= Carl J. Wiggers =

American cardiology researcher (1883–1963)

A Wiggers' diagram

Carl J. Wiggers (May 28, 1883 – April 28, 1963) was a doctor and medical researcher famous for his heart and blood-pressure research. He developed the Wiggers diagram, which is commonly used in teaching of cardiovascular research.

Wiggers was born in Davenport, Iowa, to George and Margret Kuendal Wiggers, graduated from the University of Michigan with an M.D. in 1906, and attended the Institute of Physiology at the Ludwig-Maximilians-Universität München. He was an instructor of physiology at the University of Michigan (1906–1911), and assistant professor at Cornell University Medical School (1911–1918).

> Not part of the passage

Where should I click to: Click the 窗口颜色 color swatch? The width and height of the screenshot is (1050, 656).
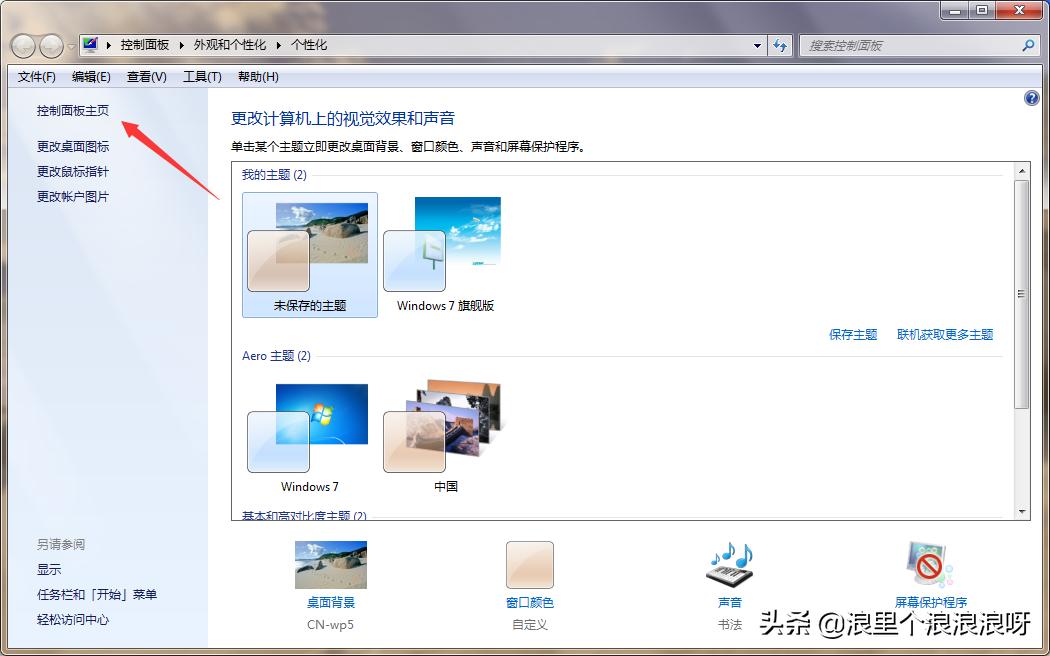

From 1918 to 1953, he was professor and chairman of the Dept. of Physiology at Western Reserve University Medical School that became known as Case Western Reserve University School of Medicine. Wiggers achieved world recognition for developing a new method of registering heart and blood pressure, finding the effects of low oxygen pressure on circulation, discovering the effects of valve defects on the heart, studying the effects of shock, and his pioneering efforts along with Dr. Claude Beck and others in techniques of resuscitation from death in the operating room.

After retiring as professor emeritus in 1953, Wiggers joined the Frank Bunts Institute of the Cleveland Clinic Foundation, taking part in postgraduate training for student doctors and in medical and scientific seminars. Wiggers established and was the first editor of the medical journal Circulation Research and authored seven books and over 300 articles. In 1952, he received the Gold Heart Award from the American Heart Association. In 1951, he was elected to the National Academy of Sciences. In 1954, he received the Modern Medicine Award, and in 1955 the Albert Lasker Award for distinguished research in cardiovascular research.

==Personal life==

Wiggers married Minnie E. Berry in 1907 and had two sons, Harold and Raymond.